Checkmarx Expands Auto-Remediation with New Mobb Integration for SAST
November 2023 by Marc Jacob
Checkmarx announced an integration with Mobb, the trusted automated vulnerability fixer, to streamline application security testing and remediation within familiar developer workflows. Checkmarx customers can now deploy Mobb’s auto-remediation solution for vulnerabilities identified during scans with Checkmarx SAST. This new capability represents an expansion of Checkmarx’ auto-remediation offerings for SCA (software composition analysis) and IaC (infrastructure-as-code) Security.

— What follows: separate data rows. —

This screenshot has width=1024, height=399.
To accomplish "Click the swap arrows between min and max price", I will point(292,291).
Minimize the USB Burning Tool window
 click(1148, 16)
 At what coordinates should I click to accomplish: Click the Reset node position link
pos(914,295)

The Mobb integration with Checkmarx significantly reduces time-to-remediation from nearly five hours to five minutes, on average, simplifying the process in two primary ways:
• Checkmarx’ industry-leading SAST solution is highly tuned for accuracy and prioritises findings to minimise the noise that enters the development workflow. Developers can trust that alerts are genuinely exploitable problems and be guided to fix the most critical vulnerabilities first.

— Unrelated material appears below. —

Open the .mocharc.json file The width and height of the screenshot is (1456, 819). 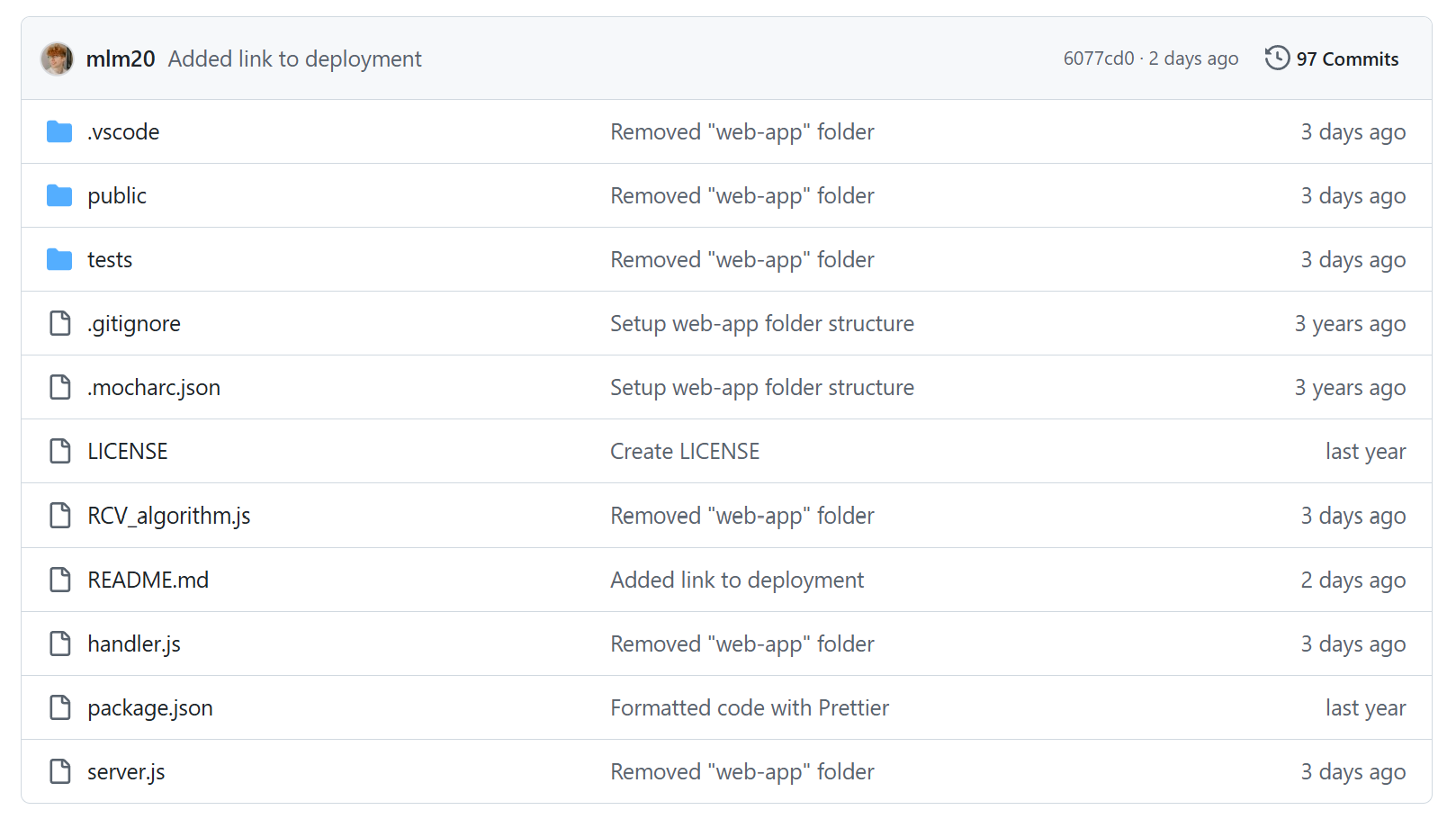point(154,388)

• Mobb’s AI engine leverages heuristics to perform auto-remediation of vulnerabilities identified by Checkmarx in just a few clicks. Developers are freed from reviewing scan reports to search for fixes and fix locations, allowing them to focus on innovation.
Mobb reduces time-to-remediation by 99% on average. With this new integration, workflows are simplified and, when integrated within the SDLC, typically resemble the following:
• A developer commits code changes to the organisation’s code hosting platform.

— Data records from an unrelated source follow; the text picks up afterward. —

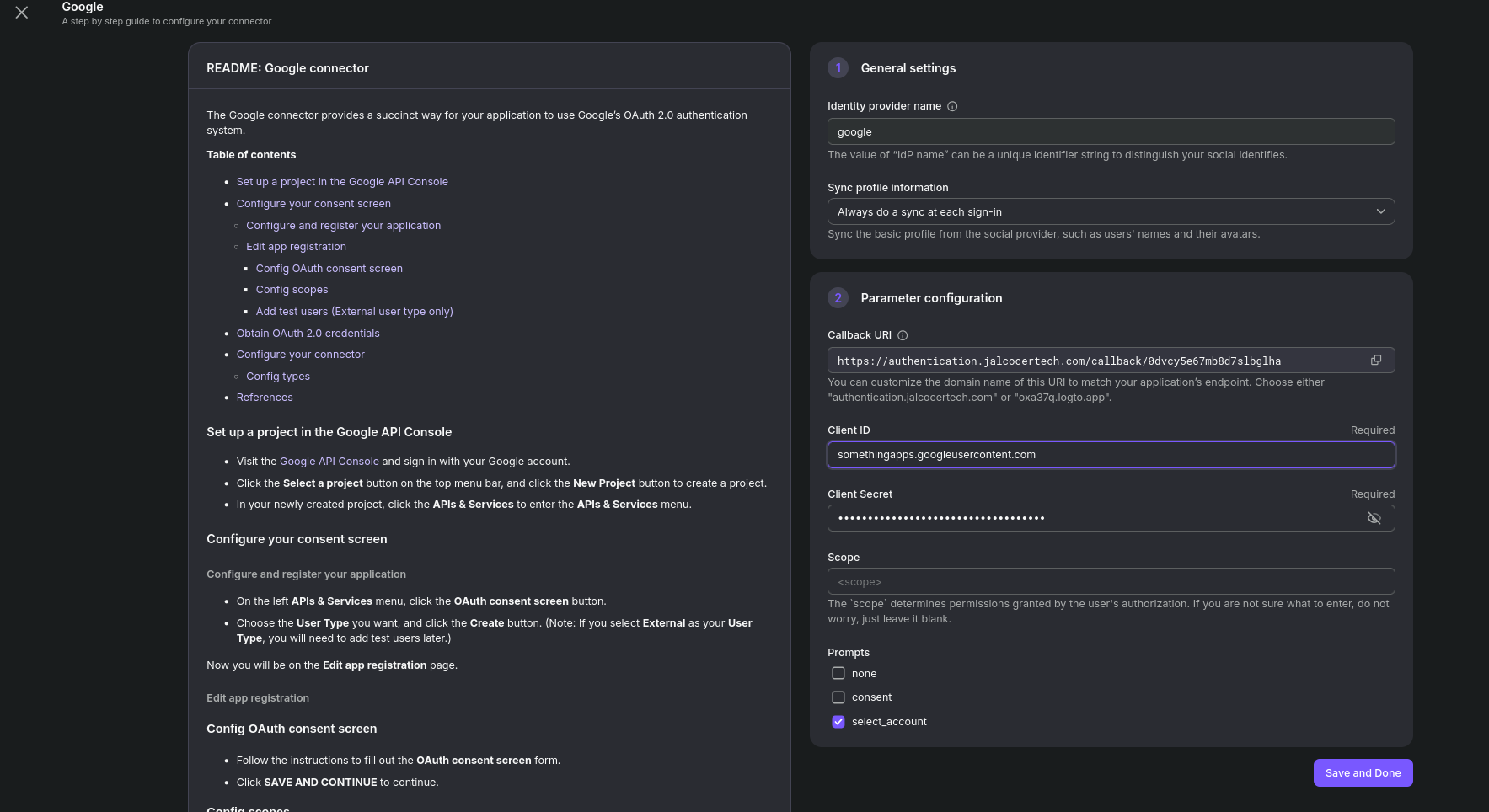
Task: Check the 'none' prompt checkbox
Action: pyautogui.click(x=838, y=673)
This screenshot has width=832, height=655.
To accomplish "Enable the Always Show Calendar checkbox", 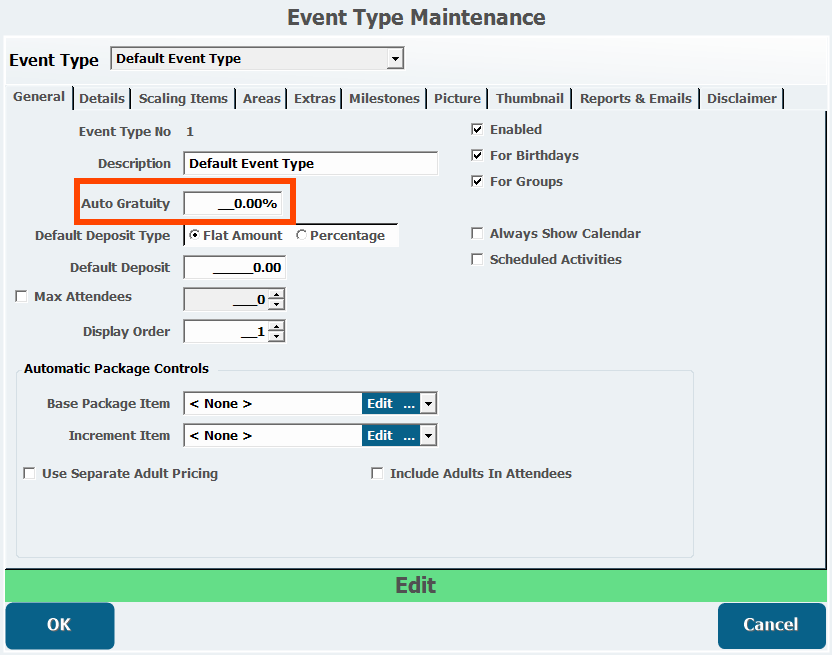I will click(x=477, y=233).
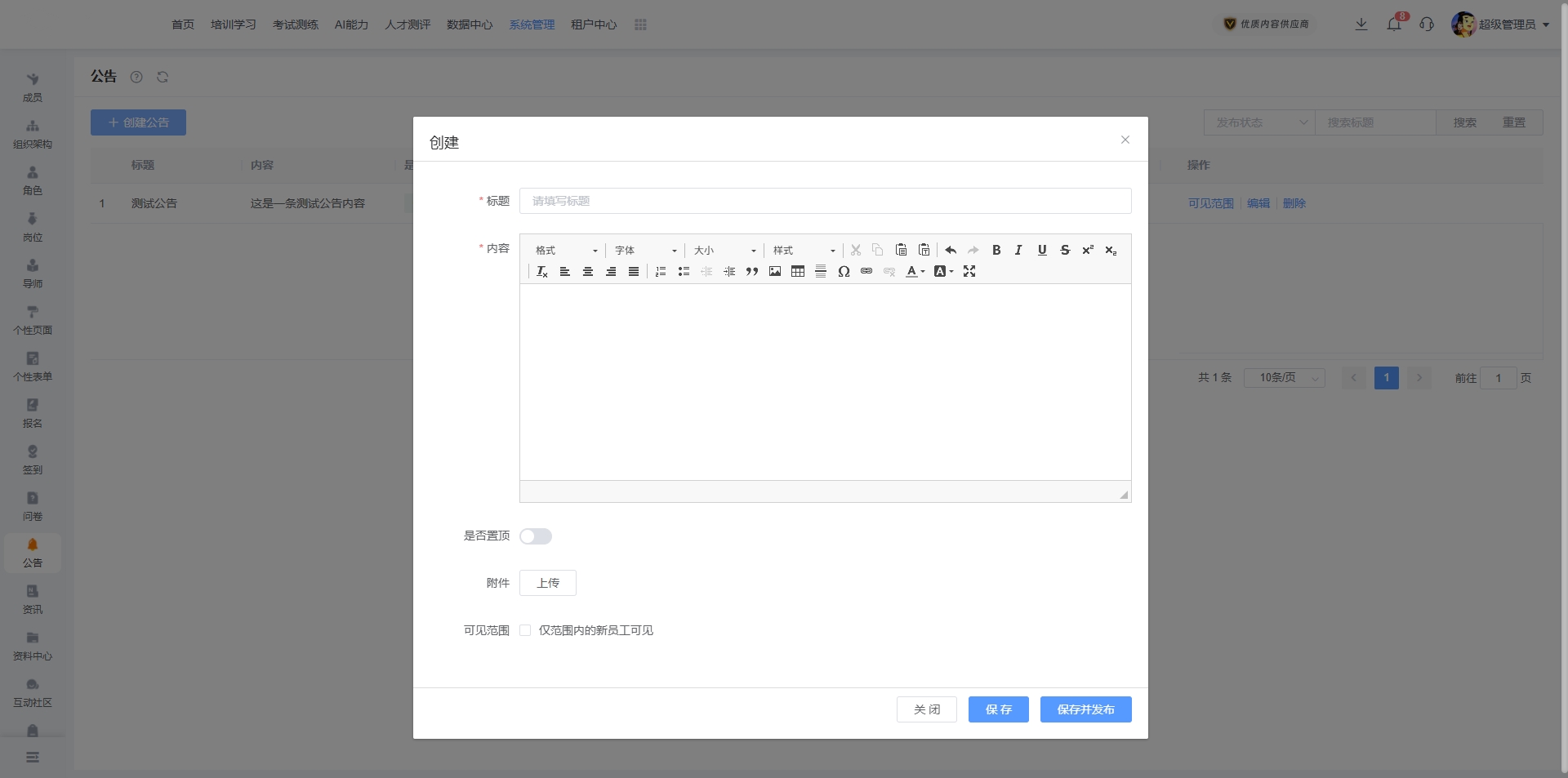Click the 标题 title input field

click(825, 201)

• A Checkmarx SAST scan is automatically initiated in the appropriate phase of the SDLC.
• Mobb analyses the reported vulnerabilities and the developer’s source code for essential contextual information on how the error was created.
• Mobb then incorporates the additional context and proposes a fix, presenting it side-by-side with the vulnerable code.
• The developer approves and commits the fix.
• Checkmarx then scans to verify that the fix is effective.
Key features of the integration include the ability to scan with Checkmarx through Mobb CLI and the ability of users to retrieve their applications managed in Checkmarx One directly into Mobb without having to import or configure each of them individually.